→ **TEXT SEGMENT**:

NEW ORLEANS:
Officials had said on Wednesday that they were seeking additional potential suspects in an attack being investigated as an act of terrorism.
But Christopher Raia, deputy assistant director of the FBI's counterterrorism division, said on Thursday that the evidence now shows that Shamsud-Din Jabbar was solely responsible for the attack and professed allegiance to the Islamic State.
New Orleans pressed ahead with plans to reopen the city's famed Bourbon Street on Thursday as investigators kept digging into the background of the US Army veteran who drove a pickup truck into a crowd of New Year's revellers, killing 15 people.
The FBI said it was investigating the attack, which occurred when 42-year-old Shamsud-Din Jabbar steered around a police blockade, as a terrorist act.
Investigators believe the driver was inspired by the Islamic State group.

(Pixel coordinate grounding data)
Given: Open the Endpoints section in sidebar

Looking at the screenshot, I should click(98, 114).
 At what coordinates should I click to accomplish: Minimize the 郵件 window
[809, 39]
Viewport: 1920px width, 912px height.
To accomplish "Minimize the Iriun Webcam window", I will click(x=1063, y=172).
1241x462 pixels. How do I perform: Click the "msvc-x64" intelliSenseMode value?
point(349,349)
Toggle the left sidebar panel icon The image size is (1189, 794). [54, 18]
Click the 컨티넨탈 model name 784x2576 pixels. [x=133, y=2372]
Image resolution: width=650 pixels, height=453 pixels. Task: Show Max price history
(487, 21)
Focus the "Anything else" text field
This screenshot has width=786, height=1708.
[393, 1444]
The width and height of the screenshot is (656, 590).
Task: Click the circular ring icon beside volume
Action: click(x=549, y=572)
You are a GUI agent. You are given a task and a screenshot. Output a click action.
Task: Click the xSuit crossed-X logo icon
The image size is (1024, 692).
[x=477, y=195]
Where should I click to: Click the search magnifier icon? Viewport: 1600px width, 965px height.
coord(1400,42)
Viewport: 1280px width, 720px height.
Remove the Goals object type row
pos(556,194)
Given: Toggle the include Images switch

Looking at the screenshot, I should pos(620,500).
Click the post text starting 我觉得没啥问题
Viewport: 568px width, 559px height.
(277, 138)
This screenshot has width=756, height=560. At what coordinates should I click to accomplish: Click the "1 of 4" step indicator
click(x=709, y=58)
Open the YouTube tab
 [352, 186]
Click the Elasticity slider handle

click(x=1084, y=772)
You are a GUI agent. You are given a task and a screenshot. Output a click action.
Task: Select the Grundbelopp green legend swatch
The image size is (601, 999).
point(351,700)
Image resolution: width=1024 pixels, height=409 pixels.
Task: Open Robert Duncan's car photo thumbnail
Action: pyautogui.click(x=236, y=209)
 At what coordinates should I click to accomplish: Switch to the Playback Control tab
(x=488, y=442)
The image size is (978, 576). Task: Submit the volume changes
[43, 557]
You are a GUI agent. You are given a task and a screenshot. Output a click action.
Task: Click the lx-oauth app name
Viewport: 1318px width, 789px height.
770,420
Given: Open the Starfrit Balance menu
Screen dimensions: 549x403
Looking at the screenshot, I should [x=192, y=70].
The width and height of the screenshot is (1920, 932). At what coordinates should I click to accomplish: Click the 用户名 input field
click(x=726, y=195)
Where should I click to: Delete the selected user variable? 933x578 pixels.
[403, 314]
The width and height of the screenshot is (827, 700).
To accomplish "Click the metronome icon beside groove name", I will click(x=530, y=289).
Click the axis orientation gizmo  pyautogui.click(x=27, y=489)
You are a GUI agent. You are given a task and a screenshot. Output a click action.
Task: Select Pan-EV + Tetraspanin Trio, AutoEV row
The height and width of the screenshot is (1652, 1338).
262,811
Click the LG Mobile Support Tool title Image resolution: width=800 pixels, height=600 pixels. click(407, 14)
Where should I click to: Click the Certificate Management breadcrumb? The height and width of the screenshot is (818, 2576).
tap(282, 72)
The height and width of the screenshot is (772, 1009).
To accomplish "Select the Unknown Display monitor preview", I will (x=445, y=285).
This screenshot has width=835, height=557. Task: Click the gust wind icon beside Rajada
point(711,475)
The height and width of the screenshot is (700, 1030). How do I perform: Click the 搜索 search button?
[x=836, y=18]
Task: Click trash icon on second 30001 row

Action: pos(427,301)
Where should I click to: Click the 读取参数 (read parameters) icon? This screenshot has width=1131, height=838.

→ **ACTIVITY LIST**:
• 1. List every organization that the report on the New Orleans attack refers to by proper name.
• 2. Extract the portion of the report on the New Orleans attack starting with "New Orleans pressed" and going on through "Islamic State group.".

→ **YOUR RESPONSES**:
• 1.
FBI
Islamic State
US Army

• 2.
New Orleans pressed ahead with plans to reopen the city's famed Bourbon Street on Thursday as investigators kept digging into the background of the US Army veteran who drove a pickup truck into a crowd of New Year's revellers, killing 15 people.
The FBI said it was investigating the attack, which occurred when 42-year-old Shamsud-Din Jabbar steered around a police blockade, as a terrorist act.
Investigators believe the driver was inspired by the Islamic State group.